Cardiac mitochondrial dynamics: miR-mediated regulation during cardiac injury

Abstract

Mitochondrial integrity is indispensable for cardiac health. With the advent of modern imaging technologies, mitochondrial motility and dynamics within the cell are extensively studied. Terminally differentiated and well-structured cardiomyocytes depict little mitochondrial division and fusion, questioning the contribution of mitochondrial fusion proteins (Mitofusin 1/2 and Optic Atrophy 1 protein) and fission factors (Dynamin-like protein 1 and mitochondrial fission 1 protein) in cardiomyocyte homeostasis.
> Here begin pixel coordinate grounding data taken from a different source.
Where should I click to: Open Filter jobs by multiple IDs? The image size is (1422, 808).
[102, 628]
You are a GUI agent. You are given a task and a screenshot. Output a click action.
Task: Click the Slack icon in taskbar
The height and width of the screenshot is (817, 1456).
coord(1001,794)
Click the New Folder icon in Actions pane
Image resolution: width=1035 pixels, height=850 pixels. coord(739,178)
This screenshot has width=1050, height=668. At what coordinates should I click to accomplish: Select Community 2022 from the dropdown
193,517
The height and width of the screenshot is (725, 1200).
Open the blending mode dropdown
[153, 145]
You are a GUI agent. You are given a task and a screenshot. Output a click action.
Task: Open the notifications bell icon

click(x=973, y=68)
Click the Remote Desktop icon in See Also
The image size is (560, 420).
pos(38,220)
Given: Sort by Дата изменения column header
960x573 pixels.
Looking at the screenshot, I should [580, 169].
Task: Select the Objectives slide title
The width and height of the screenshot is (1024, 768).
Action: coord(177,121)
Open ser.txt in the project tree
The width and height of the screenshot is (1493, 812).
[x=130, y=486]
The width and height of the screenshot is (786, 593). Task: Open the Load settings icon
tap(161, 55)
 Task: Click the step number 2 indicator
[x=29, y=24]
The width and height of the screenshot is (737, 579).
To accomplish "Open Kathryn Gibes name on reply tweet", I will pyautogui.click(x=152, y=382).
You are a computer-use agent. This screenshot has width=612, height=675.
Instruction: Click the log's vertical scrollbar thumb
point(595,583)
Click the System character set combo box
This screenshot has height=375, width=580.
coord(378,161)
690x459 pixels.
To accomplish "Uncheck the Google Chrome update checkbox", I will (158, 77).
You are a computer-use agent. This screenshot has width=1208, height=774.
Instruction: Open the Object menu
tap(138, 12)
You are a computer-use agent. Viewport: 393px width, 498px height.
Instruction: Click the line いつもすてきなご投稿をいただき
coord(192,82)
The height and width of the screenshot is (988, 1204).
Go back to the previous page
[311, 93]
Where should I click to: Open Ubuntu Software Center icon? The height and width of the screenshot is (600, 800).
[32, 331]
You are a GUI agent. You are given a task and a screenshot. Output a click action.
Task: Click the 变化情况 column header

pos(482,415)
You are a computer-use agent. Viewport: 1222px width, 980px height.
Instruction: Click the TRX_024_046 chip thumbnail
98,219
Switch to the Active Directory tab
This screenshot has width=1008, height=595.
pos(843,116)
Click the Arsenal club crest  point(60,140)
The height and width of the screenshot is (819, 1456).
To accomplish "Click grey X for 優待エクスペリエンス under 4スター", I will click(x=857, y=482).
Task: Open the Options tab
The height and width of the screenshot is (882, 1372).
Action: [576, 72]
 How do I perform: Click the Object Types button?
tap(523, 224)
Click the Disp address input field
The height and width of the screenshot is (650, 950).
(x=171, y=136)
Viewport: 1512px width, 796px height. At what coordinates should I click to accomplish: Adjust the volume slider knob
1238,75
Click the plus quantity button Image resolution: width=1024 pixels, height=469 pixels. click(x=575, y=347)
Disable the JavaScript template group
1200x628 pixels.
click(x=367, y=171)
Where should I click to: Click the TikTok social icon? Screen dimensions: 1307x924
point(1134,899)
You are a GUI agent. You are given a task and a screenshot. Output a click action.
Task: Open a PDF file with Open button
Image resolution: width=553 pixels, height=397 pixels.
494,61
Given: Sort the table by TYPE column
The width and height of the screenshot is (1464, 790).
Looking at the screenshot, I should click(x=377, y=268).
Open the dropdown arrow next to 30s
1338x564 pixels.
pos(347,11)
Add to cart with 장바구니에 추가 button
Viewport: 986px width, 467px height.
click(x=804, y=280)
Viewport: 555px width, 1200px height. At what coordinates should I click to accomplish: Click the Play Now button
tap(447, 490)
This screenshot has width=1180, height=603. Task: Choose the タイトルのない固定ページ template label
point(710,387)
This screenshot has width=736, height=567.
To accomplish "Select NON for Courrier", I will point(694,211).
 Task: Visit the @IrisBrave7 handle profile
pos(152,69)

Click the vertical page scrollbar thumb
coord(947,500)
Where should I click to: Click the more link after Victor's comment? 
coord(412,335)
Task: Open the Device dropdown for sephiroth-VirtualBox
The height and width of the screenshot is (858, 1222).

Emerging evidences suggest that alterations in mitochondrial morphology from globular, elongated network to punctate fragmented disconnected structures are a pathological response to ensuing cardiac stress and cardiomyocyte cell death, bringing forth the following question, “what maintains this balance between fusion and fission?” The answer hinges upon the classical “junk” DNA: microRNAs, the endogenous non-coding RNAs. Because of their essential role in numerous signaling pathways, microRNAs are considered to play major roles in the pathogenesis of various diseases. Mitochondria are not exempted from microRNA-mediated regulation. This review defines the importance of mitochondrial structural integrity and the microRNA-mitochondrial dynamics tandem, an imminent dimension of the cardiac homeostasis network. Elucidating their coordinated interaction could spur RNA-based therapeutics for resuscitating functional mitochondrial population during cardiovascular disorders.